Claims of security and privacy

There are long standing privacy and security concerns with storing data in the cloud, and so Dropbox has a helpful page on their website which attempts to address these:
Your files are actually safer while stored in your Dropbox than on your computer in some cases. We use the same secure methods as banks and the military to send and store your data.

Dropbox takes the security of your files and of our software very seriously. We use the best tools and engineering practices available to build our software, and we have smart people making sure that Dropbox remains secure. Your files are backed-up, stored securely, and password-protected.


Dropbox uses modern encryption methods to both transfer and store your data...

All files stored on Dropbox servers are encrypted (AES-256) and are inaccessible without your account password

Reading through this document, it would be easy for anyone but a crypto expert to get the false impression that Dropbox does in fact protect the security and privacy of users' data. Many users and even the technology press will not realize that AES-256 is useless against many attacks if the encryption key isn't kept private.

What is missing from the firm's website is a statement regarding how the company is using encryption, and in particular, what kinds of keys are used and who has access to them.

Encryption and deduplication

Encryption and deduplication are two technologies that generally don't mix well. If the encryption is done correctly, it should not be possible to detect what files a user has stored (or even if they have stored the same file as someone else), and so deduplication will not be possible.

# [SUPPLIED ENTRIES]
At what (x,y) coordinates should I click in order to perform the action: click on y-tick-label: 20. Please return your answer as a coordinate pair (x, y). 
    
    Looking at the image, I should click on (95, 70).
--
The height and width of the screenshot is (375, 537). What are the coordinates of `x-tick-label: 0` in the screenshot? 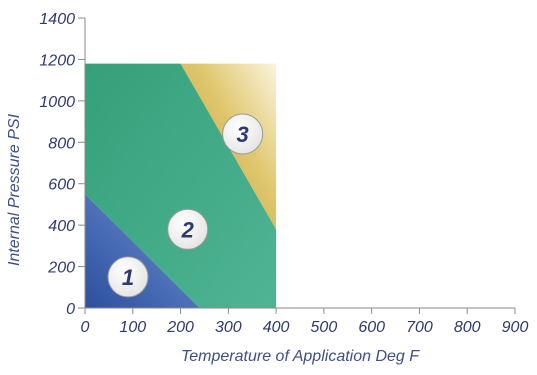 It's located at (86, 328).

# [WHAT THE TASK ASKS]
Continue the text on Dropbox's security claims, picking up after its final sentence.

# [TASK RESULT]
Dropbox is likely calculating hashes of users' files before they are transmitted to the company's servers. While it is not clear if the company is using a single encryption key for all of the files users' have stored with the service, or multiple encryption keys, it doesn't really matter (from a privacy and security standpoint), because Dropbox knows the keys. If the company didn't have access to the encryption keys, it wouldn't be able to detect duplicate files.

While the decision to deduplicate data has probably saved the company quite a bit of storage space and bandwidth, it has significant flaws which are particularly troubling given the statements made by the company on its security and privacy page.

Cloud backup providers do not need to design their products this way. Spideroak and Tarsnap are two competing services that encrypt their users' data with a key only known to that user. These companies have opted to put their users' privacy first, but the side effect is that they require more back-end storage space. If 20 users upload the same file, both companies upload and store 20 copies of that file (and in fact, they have no way of knowing if a user is uploading something that another user has backed up).

Why is this a problem?

As Ashkan Soltani was able to test in just a few minutes, it is possible to determine if any given file is already stored by one or more Dropbox users, simply by observing the amount of data transferred between your own computer and Dropbox's servers. If the file isn't already stored by Dropbox, the entire file will be uploaded. If Dropbox has the file already, just a few kb of communication will occur.

While this doesn't tell you which other users have uploaded this file, presumably Dropbox can figure it out. I doubt they'd do it if asked by a random user, but when presented with a court order, they could be forced to.

What this means, is that from the comfort of their desks, law enforcement agencies or copyright trolls can upload contraband files to Dropbox, watch the amount of bandwidth consumed, and then obtain a court order if the amount of data transferred is smaller than the size of the file.

Last year, the New York Attorney General announced that Facebook, MySpace and IsoHunt had agreed to start comparing every image uploaded by a user to an AG supplied database of more than 8000 hashes of child pornography. It is easy to imagine a similar database of hashes for pirated movies and songs, ebooks stripped of DRM, or leaked US government diplomatic cables.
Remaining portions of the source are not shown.